Exploración del Sexto Par Craneal (Nervio Abducen): Diplopía al mirar a la izquierda,
Endotropía del ojo izquierdo, parálisis de abducción del ojo izquierdo, nistagmo horizontal.

Exploración del Séptimo Par Craneal (Nervio Facial)


Paciente presenta Parálisis Facial Periférica izquierda.

Exploración del Octavo par Craneal (Nervio Vestíbulo Coclear): Luego de la exploración del
octavo par craneal se pudo apreciar que a nivel de la rama Coclear la paciente refiere que, si escucha,
pero poco a nivel del lado izquierdo (Hipoacusia unilateral izquierda).
A nivel de la rama Vestibular el paciente presenta Vértigo subjetivo.

Exploración del Noveno Par craneal (Nervio Glosofaríngeo): Paciente no presenta alteración a
nivel de la sensibilidad del 9no Par craneal, A nivel de la sensibilidad gustativa; paciente presenta
una alteración denominada Ageusia y presenta una buena motilidad.

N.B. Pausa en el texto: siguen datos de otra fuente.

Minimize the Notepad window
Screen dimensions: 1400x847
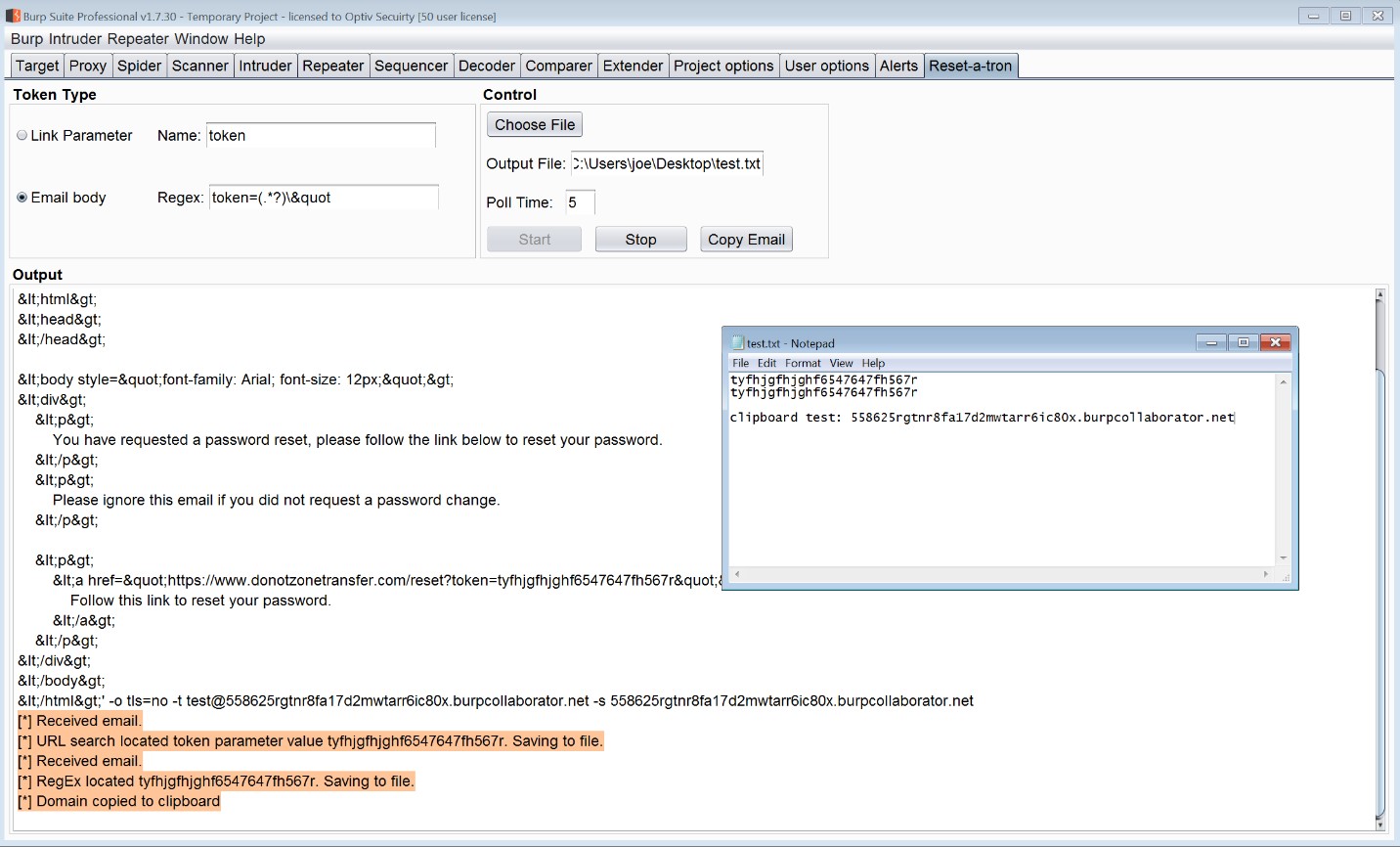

Luego de la exploración del Décimo Par craneal (Nervio Vago): paciente presenta un velo del
paladar simétrico, la úvula se encuentra en posición central y no hay presencia de reflejo Faríngeo.
Paciente presenta una voz normal sin ninguna alteración.

Exploración del Undécimo Par Craneal (Nervio espinal): Paciente presenta buena contracción de
los esternocleidomastoideos y trapecios, hombros simétricos y omóplatos simétricos.

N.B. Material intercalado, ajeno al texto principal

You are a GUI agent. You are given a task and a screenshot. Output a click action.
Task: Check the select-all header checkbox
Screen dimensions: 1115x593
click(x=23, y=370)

Exploración del Doceavo Par Craneal (Hipogloso): Paciente presenta una coloración de lengua
normal, así como de una resistencia y consistencia normal de lengua

Exploración de Motilidad: Luego de haber realizado una maniobra de Mingazzini tanto en


extremidades superiores e inferiores se puede decir que tanto la motilidad Activa y Pasiva de la
paciente se encuentran normales. Al realizar una exploración de la fuerza de la paciente se puede
referir que también se encuentra normal.

Tono Muscular: Hipotonía en hemicara del lado izquierdo.